*What you will do*.
Please rewrite the records from the line with "Where should I click to: Open the Dynamo" up to and including the line with "[x=620, y=436]", putting "overflow menu" in place of "hamburger menu" and keeping everything else the same. Leave the pictures out of your answer.

*Data in this exercise*.
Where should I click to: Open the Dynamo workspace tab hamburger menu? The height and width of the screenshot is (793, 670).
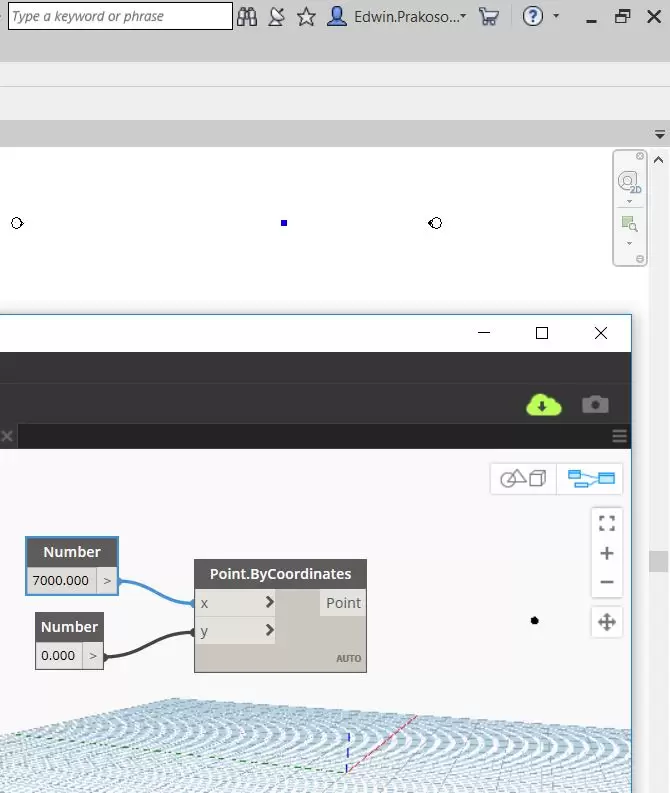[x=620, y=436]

...

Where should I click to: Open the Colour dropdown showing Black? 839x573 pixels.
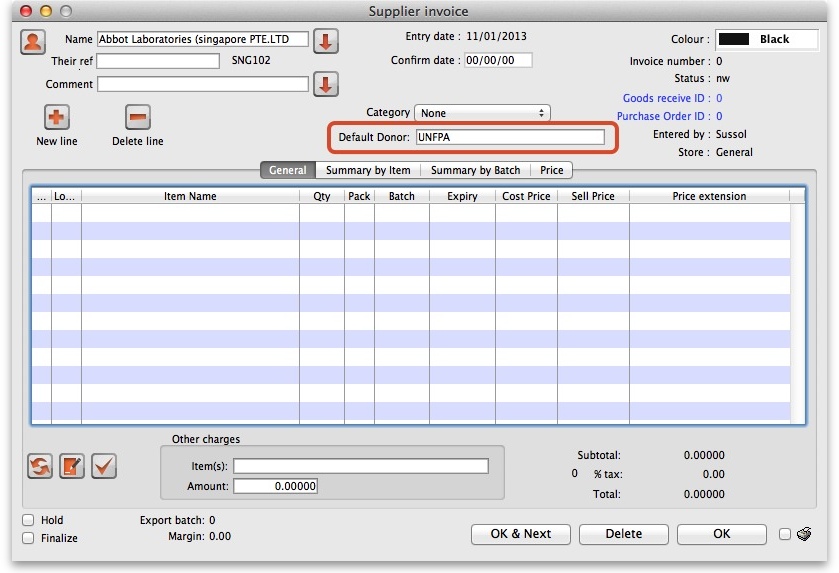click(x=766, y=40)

...

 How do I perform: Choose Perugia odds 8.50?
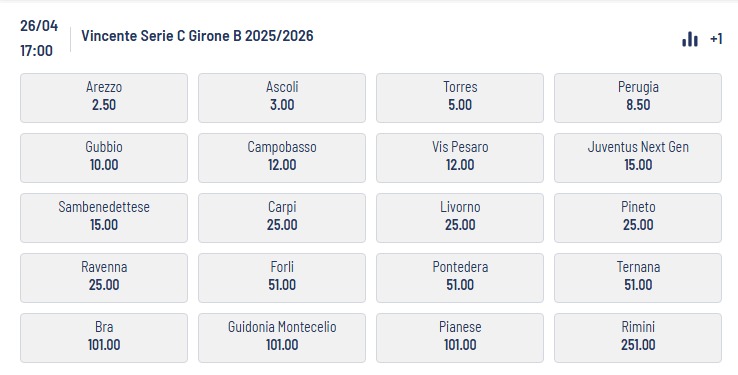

*Response to the exercise*.
Where should I click to: Open the Dynamo workspace tab overflow menu? The height and width of the screenshot is (793, 670).
[x=620, y=436]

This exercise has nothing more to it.